2.La suspensión de derechos fundamentales es y debe seguir siendo competencia exclusiva del poder judicial. Ni un cierre sin sentencia. Este anteproyecto, en contra de lo establecido en el artículo 20.5 de la Constitución, pone en manos de un órgano no judicial -un organismo dependiente del ministerio de Cultura-, la potestad de impedir a los ciudadanos españoles el acceso a cualquier página web.

3.La nueva legislación creará inseguridad jurídica en todo el sector tecnológico español, perjudicando uno de los pocos campos de desarrollo y futuro de nuestra economía, entorpeciendo la creación de empresas, introduciendo trabas a la libre competencia y ralentizando su proyección internacional.

4.La nueva legislación propuesta amenaza a los nuevos creadores y entorpece la creación cultural. Con Internet y los sucesivos avances tecnológicos se ha democratizado extraordinariamente la creación y emisión de contenidos de todo tipo, que ya no provienen prevalentemente de las industrias culturales tradicionales, sino de multitud de fuentes diferentes.

5.Los autores, como todos los trabajadores, tienen derecho a vivir de su trabajo con nuevas ideas creativas, modelos de negocio y actividades asociadas a sus creaciones.
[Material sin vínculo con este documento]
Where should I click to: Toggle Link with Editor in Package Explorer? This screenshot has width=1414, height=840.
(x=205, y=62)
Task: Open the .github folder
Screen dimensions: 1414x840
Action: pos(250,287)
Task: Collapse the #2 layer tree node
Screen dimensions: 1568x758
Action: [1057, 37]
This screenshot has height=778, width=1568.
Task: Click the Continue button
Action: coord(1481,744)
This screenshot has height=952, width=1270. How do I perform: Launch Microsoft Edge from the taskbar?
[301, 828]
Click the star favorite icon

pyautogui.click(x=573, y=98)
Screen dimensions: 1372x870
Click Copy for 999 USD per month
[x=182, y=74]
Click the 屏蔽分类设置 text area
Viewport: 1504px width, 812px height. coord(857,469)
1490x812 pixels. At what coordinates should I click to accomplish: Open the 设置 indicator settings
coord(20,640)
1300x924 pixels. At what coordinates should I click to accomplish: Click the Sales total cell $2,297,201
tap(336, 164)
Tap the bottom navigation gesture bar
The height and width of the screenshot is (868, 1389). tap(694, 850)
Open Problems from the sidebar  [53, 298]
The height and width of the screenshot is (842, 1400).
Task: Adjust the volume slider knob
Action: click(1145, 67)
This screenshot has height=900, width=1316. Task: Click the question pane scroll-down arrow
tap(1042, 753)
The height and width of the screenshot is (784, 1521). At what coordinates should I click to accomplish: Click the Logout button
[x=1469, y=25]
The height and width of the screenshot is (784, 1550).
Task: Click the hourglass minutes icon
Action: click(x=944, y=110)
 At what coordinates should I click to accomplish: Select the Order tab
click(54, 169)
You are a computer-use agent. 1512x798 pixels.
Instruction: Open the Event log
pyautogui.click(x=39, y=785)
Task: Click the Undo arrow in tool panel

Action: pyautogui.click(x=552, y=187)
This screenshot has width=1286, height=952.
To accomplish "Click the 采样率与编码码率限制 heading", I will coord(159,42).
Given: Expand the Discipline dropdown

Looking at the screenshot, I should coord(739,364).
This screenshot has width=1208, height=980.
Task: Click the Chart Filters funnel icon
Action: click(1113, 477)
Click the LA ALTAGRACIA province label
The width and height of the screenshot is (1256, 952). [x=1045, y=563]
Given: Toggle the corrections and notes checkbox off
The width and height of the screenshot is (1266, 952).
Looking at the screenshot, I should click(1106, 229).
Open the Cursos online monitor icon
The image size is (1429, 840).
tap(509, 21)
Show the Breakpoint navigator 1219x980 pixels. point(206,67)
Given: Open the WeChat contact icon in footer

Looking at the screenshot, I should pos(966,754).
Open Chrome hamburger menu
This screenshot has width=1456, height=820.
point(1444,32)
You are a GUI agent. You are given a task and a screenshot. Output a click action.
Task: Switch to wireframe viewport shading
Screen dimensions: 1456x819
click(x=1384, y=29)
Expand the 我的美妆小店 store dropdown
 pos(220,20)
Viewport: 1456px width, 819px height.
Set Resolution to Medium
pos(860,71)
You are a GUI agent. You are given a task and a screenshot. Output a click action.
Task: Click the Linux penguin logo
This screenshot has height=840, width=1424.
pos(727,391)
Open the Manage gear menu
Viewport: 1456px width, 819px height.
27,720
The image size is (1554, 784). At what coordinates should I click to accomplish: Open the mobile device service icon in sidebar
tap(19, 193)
Intentar sostener con cambios legislativos a una industria obsoleta que no sabe adaptarse a este nuevo entorno no es ni justo ni realista. Si su modelo de negocio se basaba en el control de las copias de las obras y en Internet no es posible sin vulnerar derechos fundamentales, deberían buscar otro modelo.

6.Consideramos que las industrias culturales necesitan para sobrevivir alternativas modernas, eficaces, creíbles y asequibles y que se adecuen a los nuevos usos sociales, en lugar de limitaciones tan desproporcionadas como ineficaces para el fin que dicen perseguir.

7.Internet debe funcionar de forma libre y sin interferencias políticas auspiciadas por sectores que pretenden perpetuar obsoletos modelos de negocio e imposibilitar que el saber humano siga siendo libre.

8.Exigimos que el Gobierno garantice por ley la neutralidad de la Red en España, ante cualquier presión que pueda producirse, como marco para el desarrollo de una economía sostenible y realista de cara al futuro.

9.Proponemos una verdadera reforma del derecho de propiedad intelectual orientada a su fin: devolver a la sociedad el conocimiento, promover el dominio público y limitar los abusos de las entidades gestoras.

10.En democracia las leyes y sus modificaciones deben aprobarse tras el oportuno debate público y habiendo consultado previamente a todas las partes implicadas. No es de recibo que se realicen cambios legislativos que afectan a derechos fundamentales en una ley no orgánica y que versa sobre otra materia.»